Patricia Lizarraga knows she needs to increase the assets of her firm’s $3.9 million Hypatia Women CEO ETF to give it any chance of hitting institutional investors’ radar screens.
And she’s also sure of something else: There aren’t enough women portfolio managers.
Hypatia Capital Management, the ETF’s investment adviser, is hiring for the role of portfolio manager and head of investor relations, according to a Nov. 11 email from its parent company, Hypatia Capital Group, which Lizarraga founded in 2007. Lizarraga, managing partner of Hypatia Capital, has managed the Hypatia Women CEO ETF since it began operations in 2023.
“We are especially excited to be able to offer the title of portfolio manager of a NYSE-listed fund,” the email said. “We know this title is difficult to obtain, and there are too few women in this role in the financial services industry.”
The ETF, which trades under the ticker symbol WCEO, is an actively managed fund that seeks to invest at least 80% of its net assets in equity securities of U.S. companies led by a female CEO, according to its prospectus.
“We are an ETF, and we need to scale our assets,” Lizarraga said in an interview. “We’re at sub-scale right now.”
Consequently, institutions like endowments and foundations can’t invest in WCEO “because they say we’re too small,” she said.
“So, in order to scale our ETF, we need to do personal outreach because the wealth management firms will not let us on their platforms until we’re larger,” Lizarraga said.
Because the most likely way for WCEO to gain assets is via in-person investor meetings or speaking engagements at industry events, “we need to add an investor relations person to our team,” she said. Hypatia also wanted that investor relations person to understand and “be an integral part of our product,” which spurred it to add the portfolio manager title, Lizarraga said.
The email described the role as “best suited for a financial services professional who may have left the workforce for some time due to personal reasons, and is looking for a re-entry point with meaningful responsibilities….”

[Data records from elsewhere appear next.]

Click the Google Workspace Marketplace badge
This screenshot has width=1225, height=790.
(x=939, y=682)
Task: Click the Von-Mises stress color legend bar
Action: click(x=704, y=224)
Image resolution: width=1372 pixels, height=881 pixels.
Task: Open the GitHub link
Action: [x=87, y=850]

Research has shown that women typically bear much more responsibility than men when it comes to caring for children and elderly family members, she said.
“And that affects their career and that affects the retirement gap that exists in the United States where men retire with significantly more assets than women, and so we’re trying to address that,” Lizarraga said.
While women tend to be the ones whose careers are interrupted by such family responsibilities, Hypatia welcomes men to apply for the role as well, she said.
“Just like I don’t like a world that’s 95% men CEOs, I wouldn’t want a world that was 95% women CEOs either,” she said.